Conveniently in Rust because a block is an expression it lets you "convert" a statement (or sequence thereof) into an expression.

To be used sparingly, but very useful when it applies e.g. in the precise capture clause pattern, or for non-trivial object initialisation (as Rust doesn't have many literals or literal-ish macros).

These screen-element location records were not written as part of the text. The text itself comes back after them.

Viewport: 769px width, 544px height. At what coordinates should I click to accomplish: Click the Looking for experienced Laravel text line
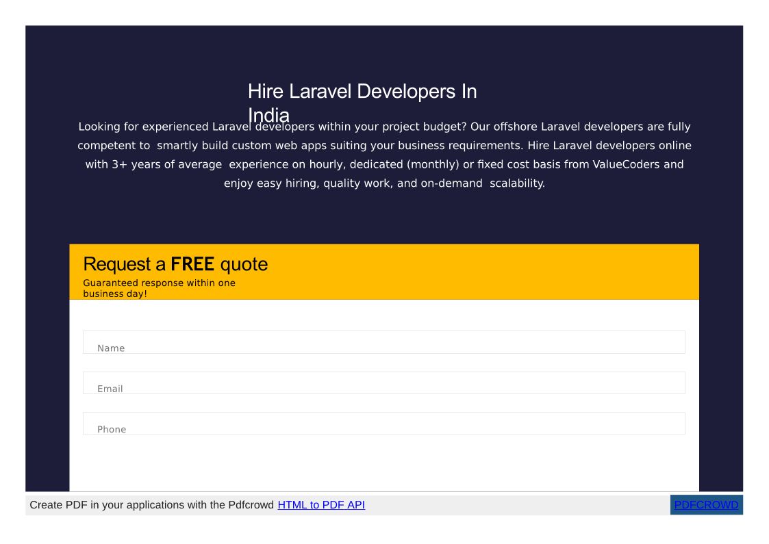point(164,127)
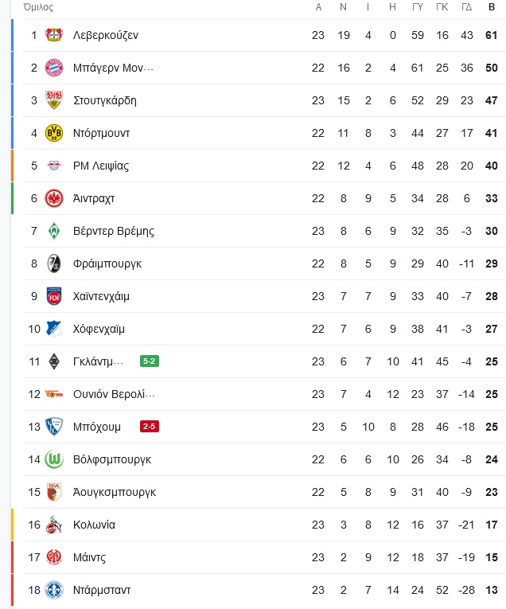Click the ΓΔ goal difference column header
506x609 pixels.
(466, 7)
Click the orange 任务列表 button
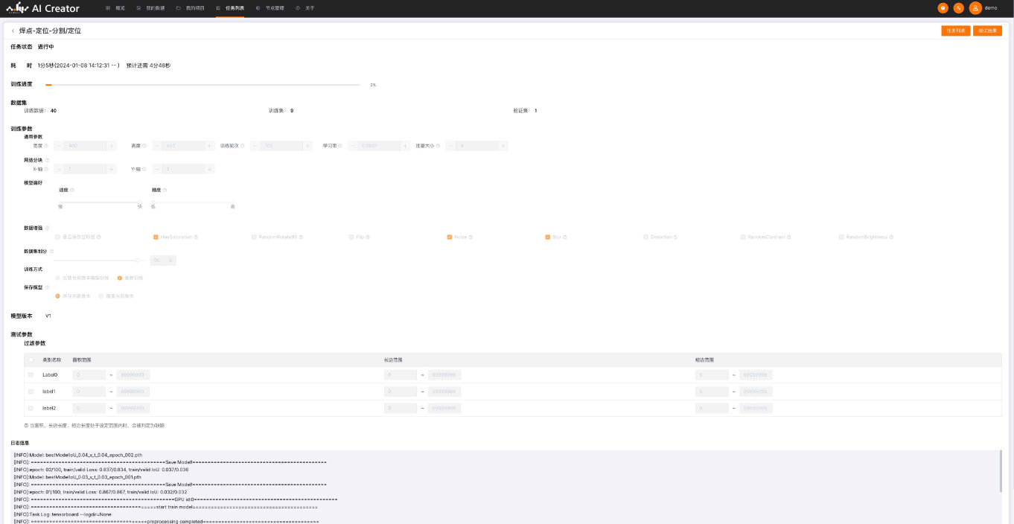Viewport: 1014px width, 524px height. [x=956, y=31]
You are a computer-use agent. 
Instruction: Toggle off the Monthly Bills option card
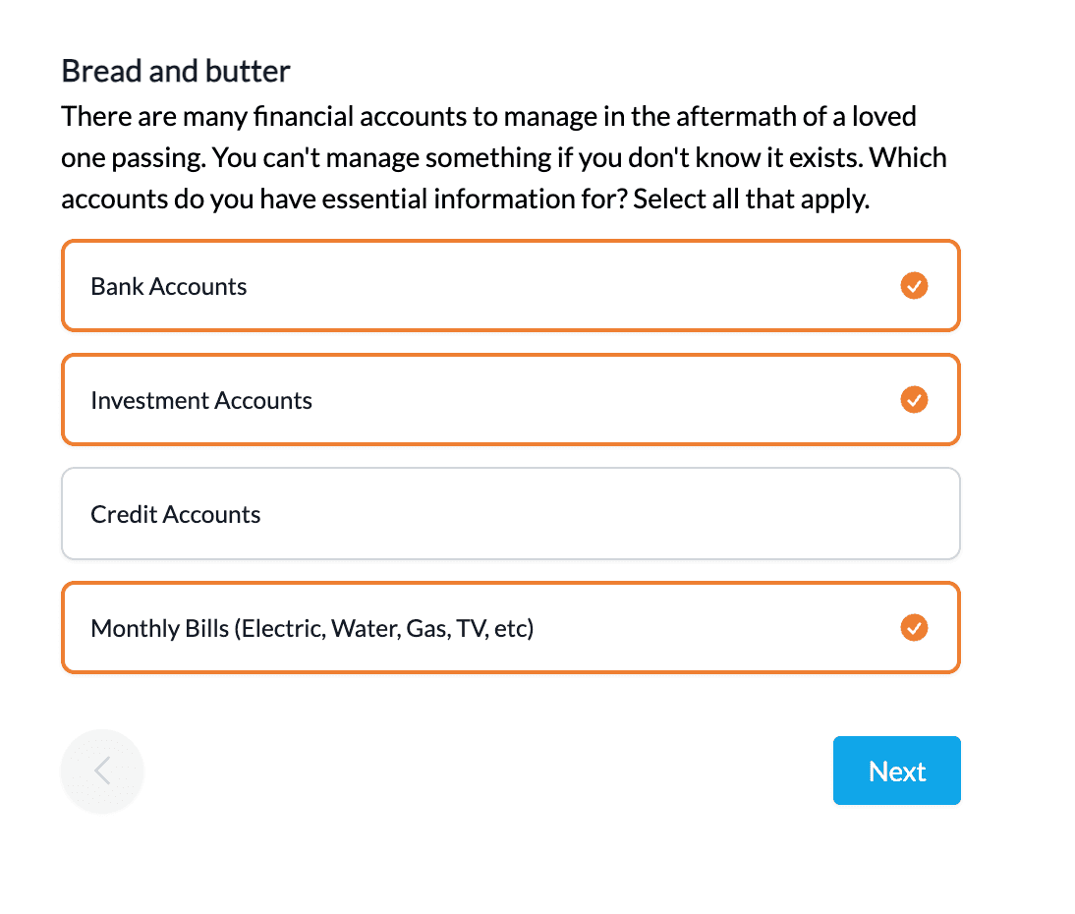511,627
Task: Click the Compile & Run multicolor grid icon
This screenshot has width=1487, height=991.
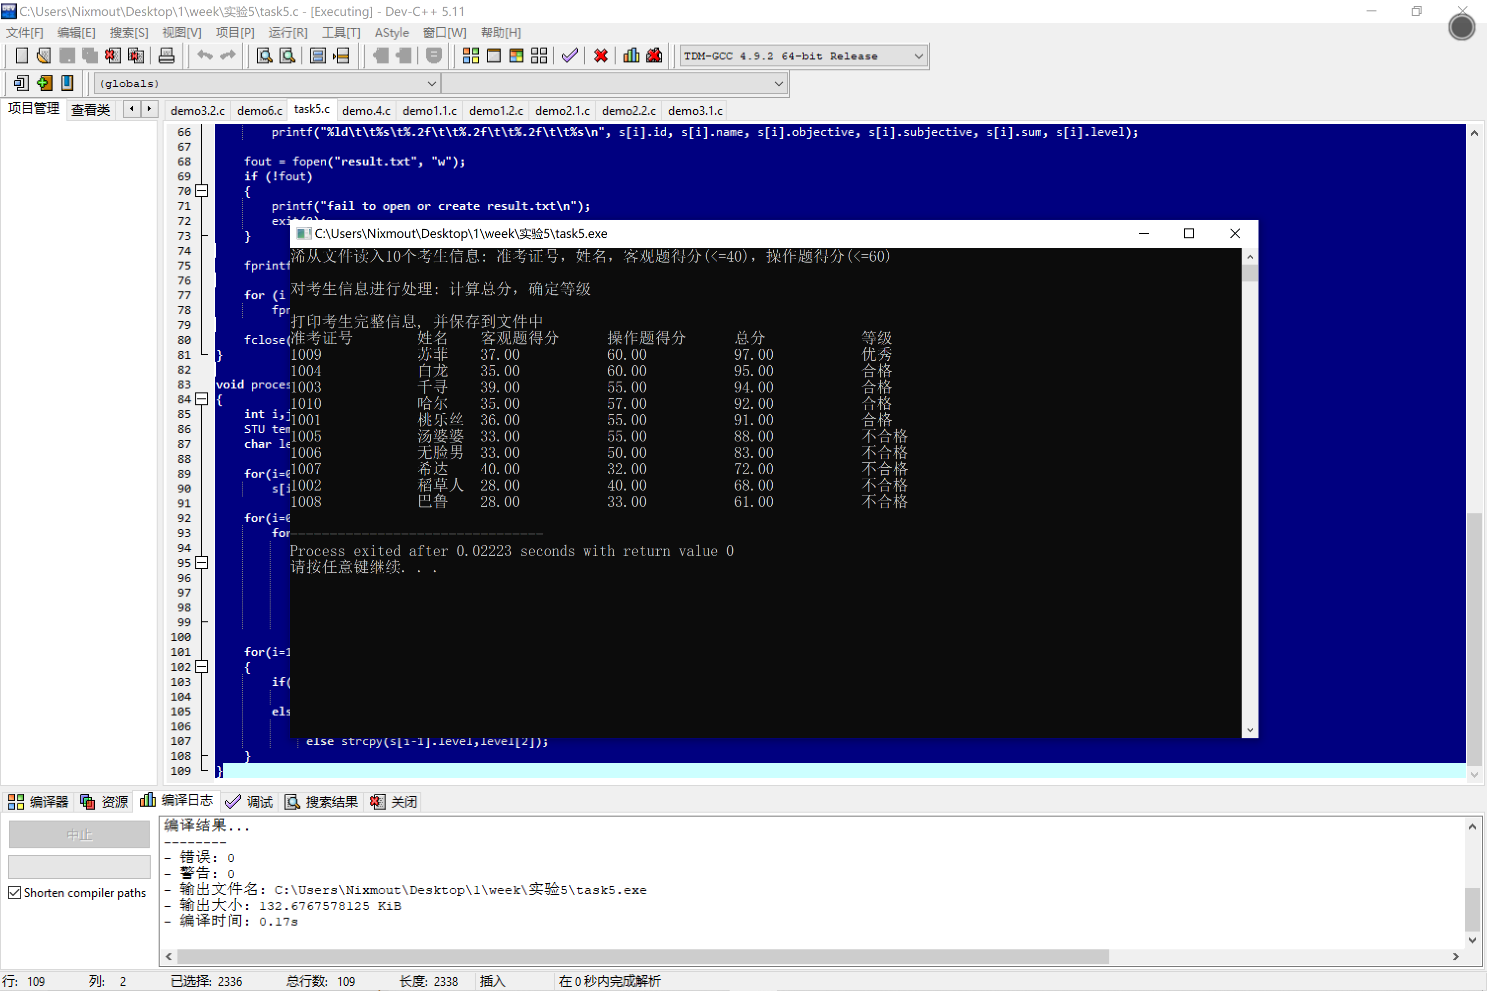Action: pos(516,56)
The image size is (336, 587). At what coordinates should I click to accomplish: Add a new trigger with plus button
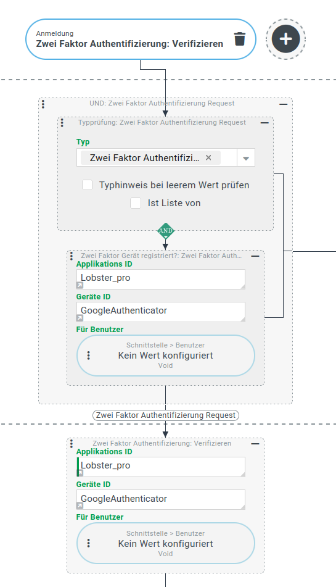[x=286, y=39]
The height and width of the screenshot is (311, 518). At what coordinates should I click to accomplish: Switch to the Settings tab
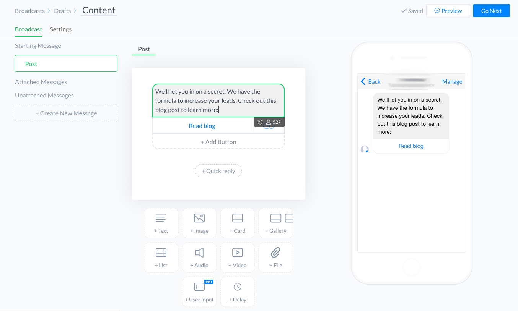click(60, 29)
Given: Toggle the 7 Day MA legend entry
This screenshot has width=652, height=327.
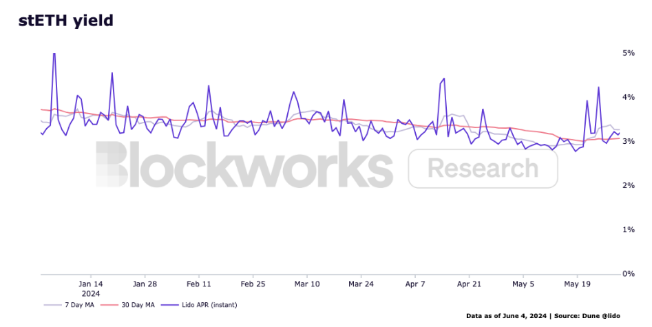Looking at the screenshot, I should [x=69, y=305].
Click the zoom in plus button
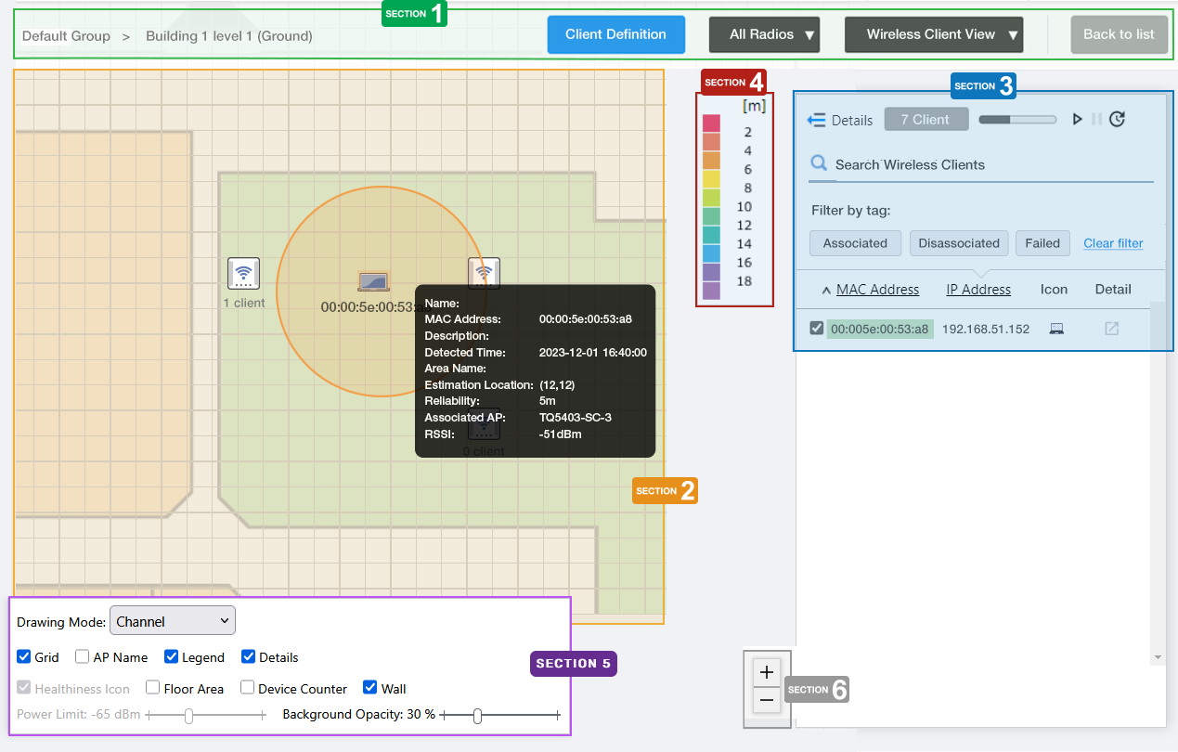 (767, 672)
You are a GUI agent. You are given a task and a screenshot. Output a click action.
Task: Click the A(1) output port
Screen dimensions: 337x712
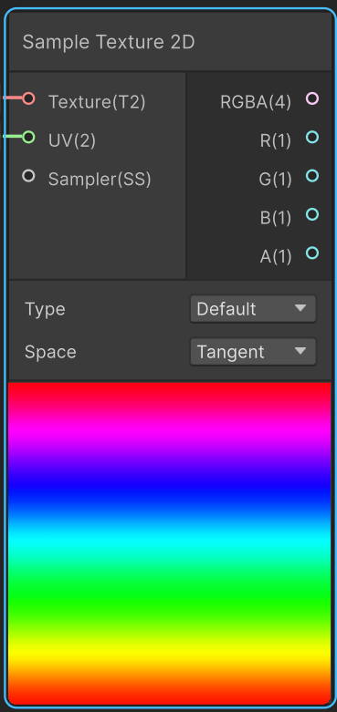(312, 253)
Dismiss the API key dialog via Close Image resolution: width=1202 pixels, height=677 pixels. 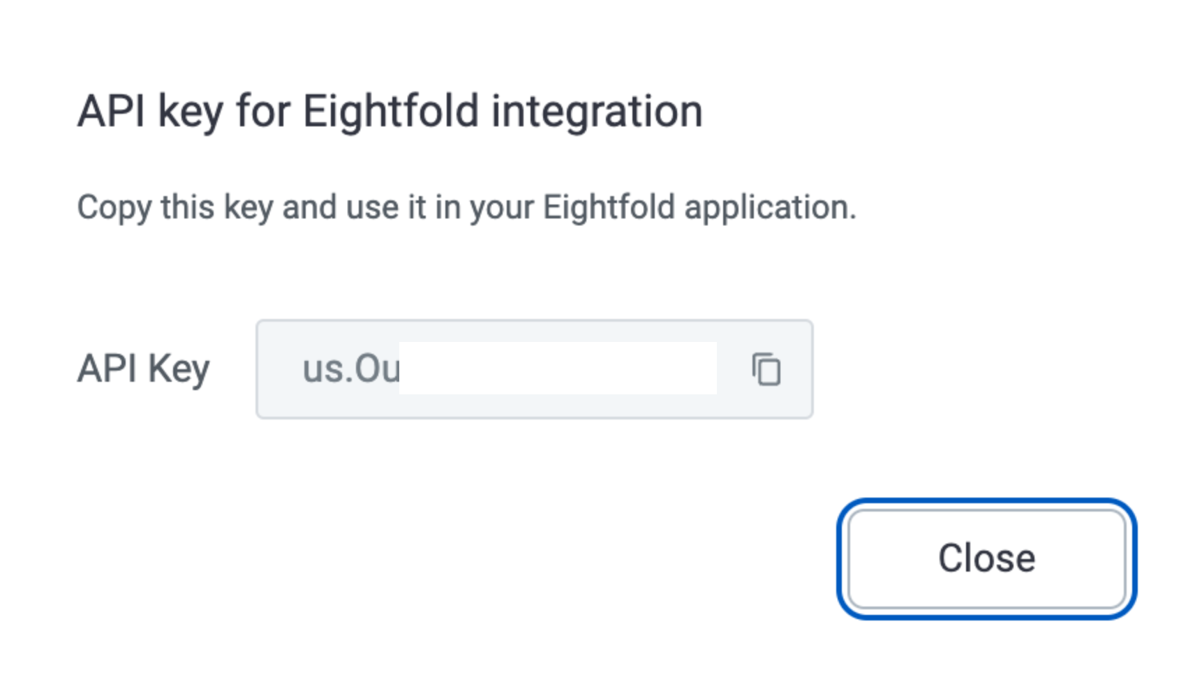tap(986, 558)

Here's one notable use that I doubt many are familiar with:

    let iter = some_iterator_expression;
    {iter}.nth(2)
For some reason, nth takes &mut self instead of self (note that T: Iterator => &mut T: Iterator<Item=T::Item> so there was no need for this in the API design to support having access to the iterator after exhaustion; it was a mistake). So if you tried to use it like iter.nth(2) with the non-mut binding, that would fail. But {iter} forces iter to be moved - unlike (iter) which would not. Then iter becomes a temporary and we're free to call a &mut self method on it.

In general: {expression} turns a place expression into a value expression, i.e. forcing the place to be moved from.

Interesting. I don't see any use for it (since adding `mut` to the `let iter` declaration sounds less annoying than dropping `iter` altogether) but I learned something nonetheless, thank you.